Waking up and seeing my stoma for the first time was one of the hardest things I’ve had to go through but not as hard as suffering with Crohn’s disease for the last 10 years. Being in hospital away from my children for 3 weeks after having the operation was heart wrenching as I’d been in hospital a few times before but not for this long. My youngest daughter was 13 years old and my eldest daughter 17 and I’d been a single Mum for 12 years doing everything for them. Providing a home, working full time and being a mum was very hard especially when you suffer with Crohn’s disease.
My girls accepted the fact that I had a stoma very well. I think they saw it as my life saver and they knew that I truly wouldn’t be here if I didn’t have my stoma.
In the first few weeks I had some issues with my stoma like sore skin and leaks so I was very nervous going out but I really wanted to grab hold of normality and do things with my girls that I hadn’t done for a long time.
I remember going to the cinema with Livi, my youngest, and during the film I got up to check all was okay and at the end of the film, again, checking everything was ok. That was when I had my first leak outdoors and it really threw me and I could see worry on Livi’s face too which made me pull myself together, sort it out and be brave for her sake. I think because I adapted really well with the stoma it made my girls more at ease with it. Livi had seen my stoma when I was in hospital, she watched whilst the stoma nurse was changing my bag and she wasn’t squeamish at all. The situation with leaks and sore skin didn’t last too long although at the time it felt like forever! Once I found the right bag for me things started to get a lot better and I began developing confidence. I always took an emergency supply of bags with me wherever I went just in case I had a leak but fortunately I have never had to use it. My girls being teenagers were at the age where humour would really help with situations. I found by laughing at certain things like the smell of the bathroom when I’ve just emptied my bag really does lighten the fact of having a stoma. They made jokes about me not having a bottom, in a very jovial way, and we all laugh about it and I think that has really helped in coming to terms with it all. After all they do say laughter is the best form of medicine don’t they?
It’s been 2 years since I had my op and I do think sometimes they forget I have a stoma as I don’t let it stop me doing anything at all. Life really is so much better and my girls feel they have their mum back. We go swimming, cycling and all the things we did before I got sick. We even spent 5 hours in a water park on holiday and I went on most of the rides!

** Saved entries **
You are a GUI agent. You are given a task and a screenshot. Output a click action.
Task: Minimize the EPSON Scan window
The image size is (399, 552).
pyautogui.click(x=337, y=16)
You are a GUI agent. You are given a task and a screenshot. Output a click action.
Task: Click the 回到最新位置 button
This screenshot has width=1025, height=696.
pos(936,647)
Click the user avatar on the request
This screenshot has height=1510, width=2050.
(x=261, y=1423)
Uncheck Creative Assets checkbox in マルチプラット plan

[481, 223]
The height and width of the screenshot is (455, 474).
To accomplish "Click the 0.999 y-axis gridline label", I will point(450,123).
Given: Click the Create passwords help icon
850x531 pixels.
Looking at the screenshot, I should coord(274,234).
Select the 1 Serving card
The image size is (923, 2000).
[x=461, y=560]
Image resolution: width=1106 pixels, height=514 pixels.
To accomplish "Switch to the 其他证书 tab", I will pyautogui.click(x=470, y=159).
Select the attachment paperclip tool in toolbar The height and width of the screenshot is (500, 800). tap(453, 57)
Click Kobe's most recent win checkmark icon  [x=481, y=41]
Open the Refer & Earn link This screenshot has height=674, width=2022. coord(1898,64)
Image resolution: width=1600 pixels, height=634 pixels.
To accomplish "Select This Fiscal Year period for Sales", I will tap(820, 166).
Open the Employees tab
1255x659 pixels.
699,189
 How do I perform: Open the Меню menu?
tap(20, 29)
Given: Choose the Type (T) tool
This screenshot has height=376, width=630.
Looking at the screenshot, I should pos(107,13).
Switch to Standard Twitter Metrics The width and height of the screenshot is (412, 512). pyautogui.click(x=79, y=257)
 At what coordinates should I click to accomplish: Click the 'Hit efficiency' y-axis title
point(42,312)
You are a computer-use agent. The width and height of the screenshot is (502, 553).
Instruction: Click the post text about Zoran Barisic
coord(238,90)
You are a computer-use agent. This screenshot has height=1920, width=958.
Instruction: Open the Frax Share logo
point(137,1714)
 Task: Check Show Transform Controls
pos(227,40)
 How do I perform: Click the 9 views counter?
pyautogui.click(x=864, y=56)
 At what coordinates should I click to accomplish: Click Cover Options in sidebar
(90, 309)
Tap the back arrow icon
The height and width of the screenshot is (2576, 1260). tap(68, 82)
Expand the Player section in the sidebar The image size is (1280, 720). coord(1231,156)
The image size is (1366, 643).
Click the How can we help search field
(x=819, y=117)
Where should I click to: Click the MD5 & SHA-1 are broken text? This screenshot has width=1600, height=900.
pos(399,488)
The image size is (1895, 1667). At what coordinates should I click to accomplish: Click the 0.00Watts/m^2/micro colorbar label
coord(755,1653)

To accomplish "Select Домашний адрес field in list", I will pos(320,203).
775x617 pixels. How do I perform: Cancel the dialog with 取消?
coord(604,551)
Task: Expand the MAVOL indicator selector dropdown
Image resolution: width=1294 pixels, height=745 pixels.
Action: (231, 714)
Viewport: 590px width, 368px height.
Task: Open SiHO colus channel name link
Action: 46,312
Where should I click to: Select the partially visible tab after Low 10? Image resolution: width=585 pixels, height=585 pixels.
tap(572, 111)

** Problem description **
Copy the passage of the stoma account above, from "Waking up and" to "have my stoma.", word for word.

** Response box **
Waking up and seeing my stoma for the first time was one of the hardest things I’ve had to go through but not as hard as suffering with Crohn’s disease for the last 10 years. Being in hospital away from my children for 3 weeks after having the operation was heart wrenching as I’d been in hospital a few times before but not for this long. My youngest daughter was 13 years old and my eldest daughter 17 and I’d been a single Mum for 12 years doing everything for them. Providing a home, working full time and being a mum was very hard especially when you suffer with Crohn’s disease.
My girls accepted the fact that I had a stoma very well. I think they saw it as my life saver and they knew that I truly wouldn’t be here if I didn’t have my stoma.